Tribunal de Coimbra divulga azulejos com livro e colóquio

 


Tribunal de Coimbra divulga azulejos com livro e colóquio

 Um livro sobre os painéis de azulejos do Palácio da Justiça de Coimbra vai ser lançado, na quarta-feira, durante um colóquio sobre o tema organizado pelo Tribunal da Relação de Coimbra.

 

Com o título “Os azulejos de Jorge Rey Colaço que decoram o Palácio da Justiça de Coimbra”, a obra, da autoria de Cláudia Emanuel, é apresentada no salão nobre do Palácio da Justiça, no âmbito de uma sessão em que intervém o presidente do Tribunal da Relação de Coimbra, Luís Azevedo Mendes, entre outros oradores.

“Este livro vem colmatar uma lacuna na historiografia de arte no que diz respeito à obra azulejar de Jorge Colaço e em particular à obra que realizou para o Palácio da Justiça de Coimbra”, disse hoje à agência Lusa a historiadora Cláudia Emanuel, que estuda a produção artística de Colaço no contexto da preparação do seu doutoramento na área do património.

Em declarações à Lusa, o juiz desembargador Luís Azevedo Mendes justificou a iniciativa do Tribunal da Relação, que em 2018 comemorou 100 anos, com a necessidade de “a Justiça ter uma política de comunicação diferente”, com os jornalistas e os cidadãos em geral.

“É importante criar um ambiente amigável de comunicação e encontro”, para que os edifícios da Justiça, um pouco por todo o país, “não sejam para esmagar e intimidar” as pessoas.

Luís Azevedo Mendes salientou que azulejos de Jorge Colaço (1868-1942) “são conhecidos em todo o país, mas menos conhecidos em Coimbra”, cujo Palácio da Justiça, na rua da Sofia, está situado na zona da cidade classificada como Património da Humanidade.

Os painéis de Jorge Colaço “valorizam e dignificam o Palácio da Justiça” da cidade do Mondego, realçou Cláudia Emanuel.

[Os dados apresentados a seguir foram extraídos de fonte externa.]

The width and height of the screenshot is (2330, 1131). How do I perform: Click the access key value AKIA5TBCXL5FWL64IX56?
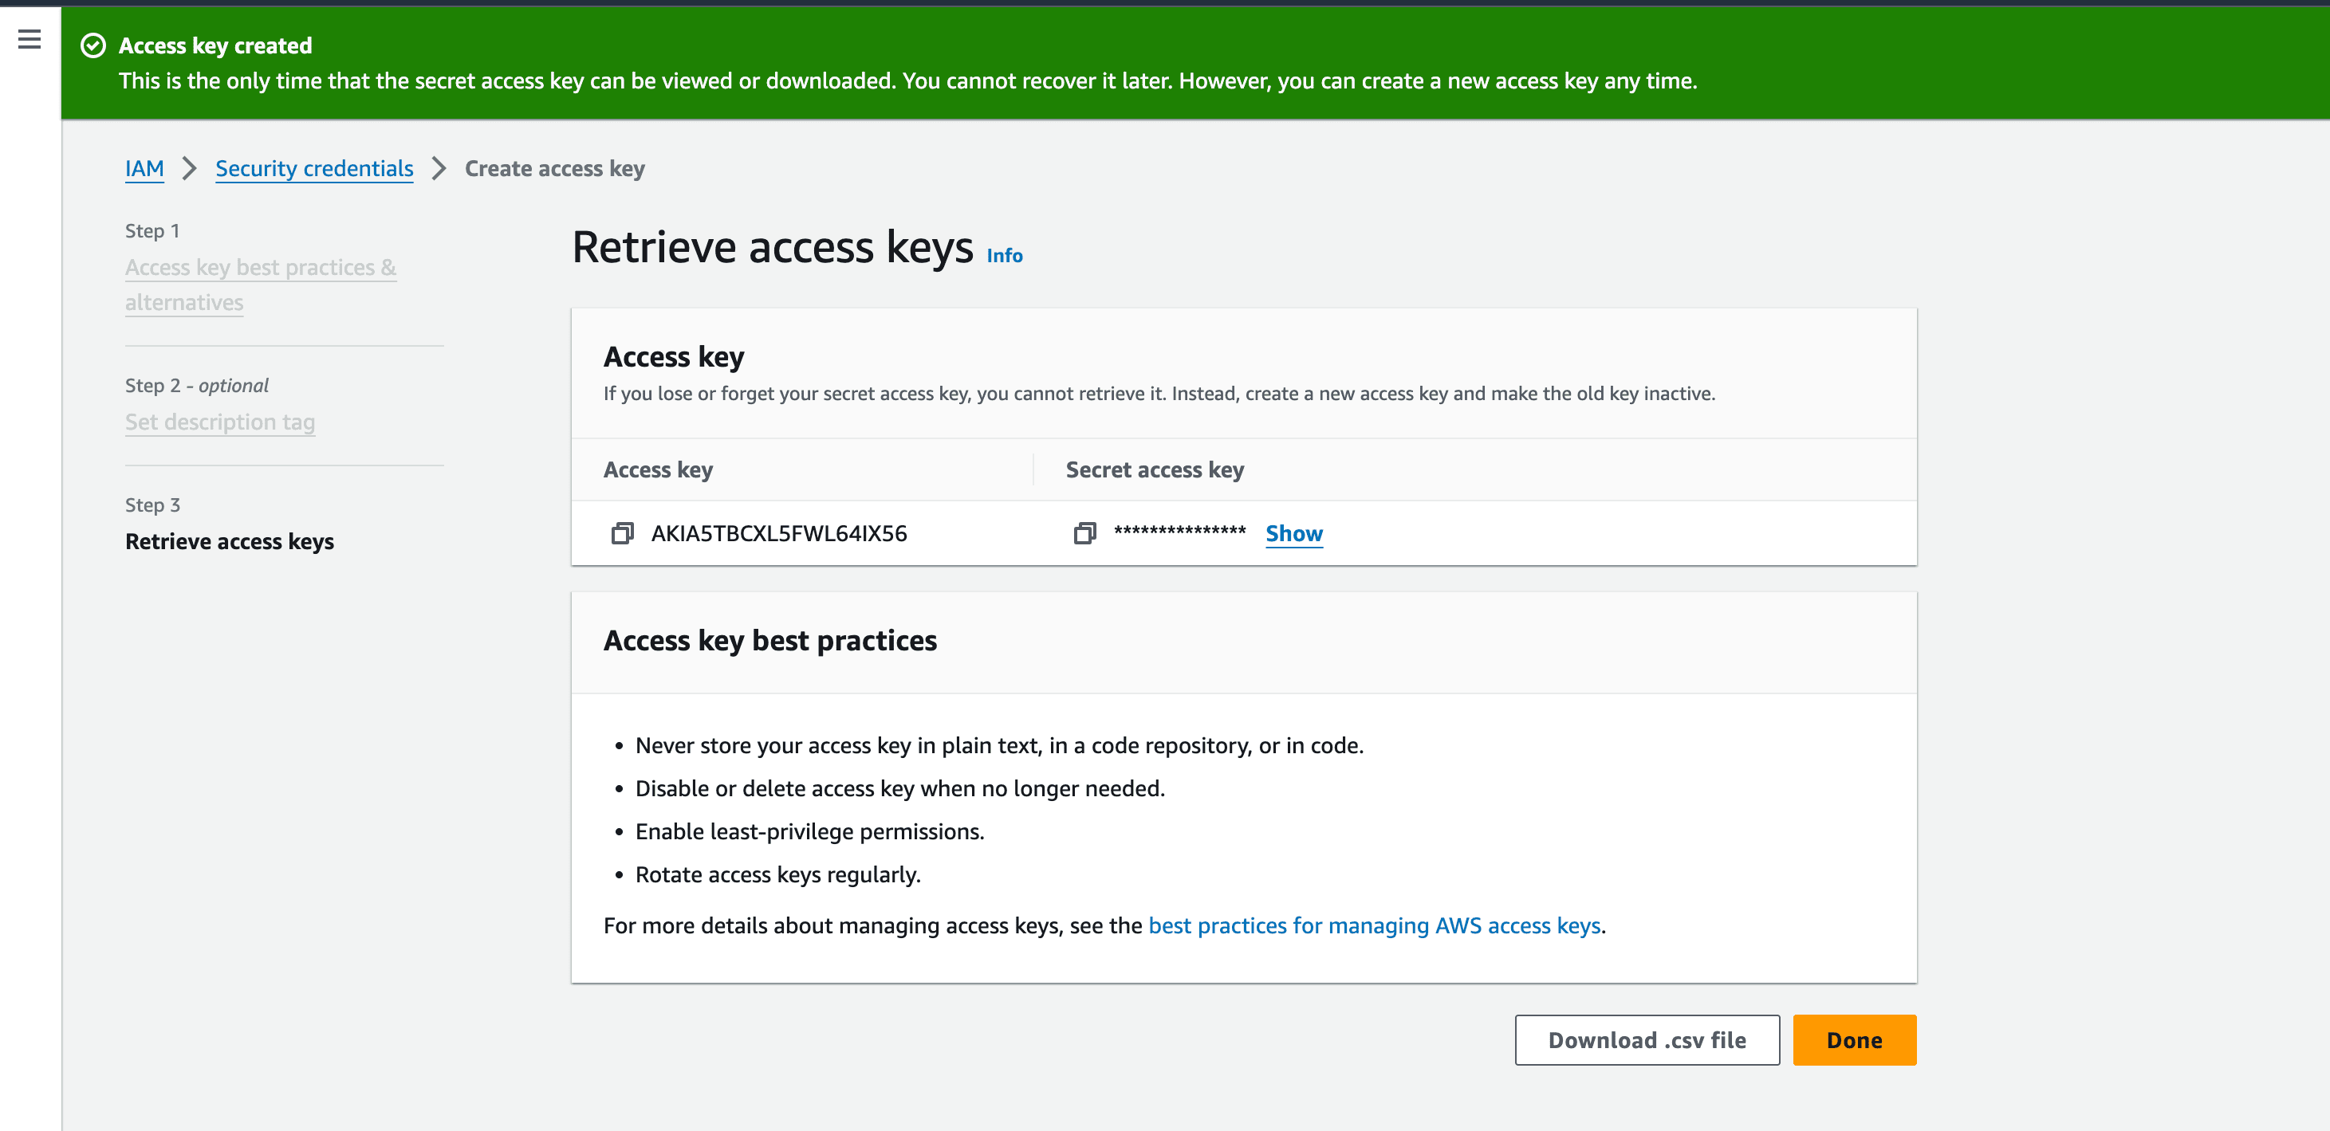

“À semelhança das catedrais medievais, onde a gesta divina era narrada na pedra, nos vitrais e nos retábulos, o novo Palácio da Justiça propõe-se inculcar uma lição de História de Portugal, de sentido épico, inspirada nos ‘Lusíadas’, através dos painéis cerâmicos decorativos, consignados à Cerâmica Lusitânia e ao grande pintor ceramista Jorge Colaço”, refere o Tribunal da Relação na sua página da internet.

“Jorge Colaço, cuja obra azulejar em Portugal ascende a um milhar de painéis, imortalizou neste espaço da Justiça uma das suas mais magníficas obras, quer pelo traço pictórico irrepreensível, quer pela singularidade dos motivos. As composições nos painéis apelam para o valor da Justiça e para a necessidade de salvaguardar na memória os feitos passados relacionados com Coimbra”, segundo Cláudia Emanuel.

Além da autora, intervêm na apresentação do livro António Pacheco, conservador do Museu Nacional de Machado de Castro, José Vitorino, arquiteto, e Leonor Sá, diretora do projeto “SOS Azulejo” da Polícia Judiciária.

Inês de Castro, D. Sancho II, Rainha Santa Isabel (Isabel de Aragão) e Infante D. Pedro são algumas das figuras históricas ligadas a Coimbra que inspiraram Colaço na criação dos painéis de azulejos do edifício, propriedade dos condes do Ameal entre 1892 e 1928.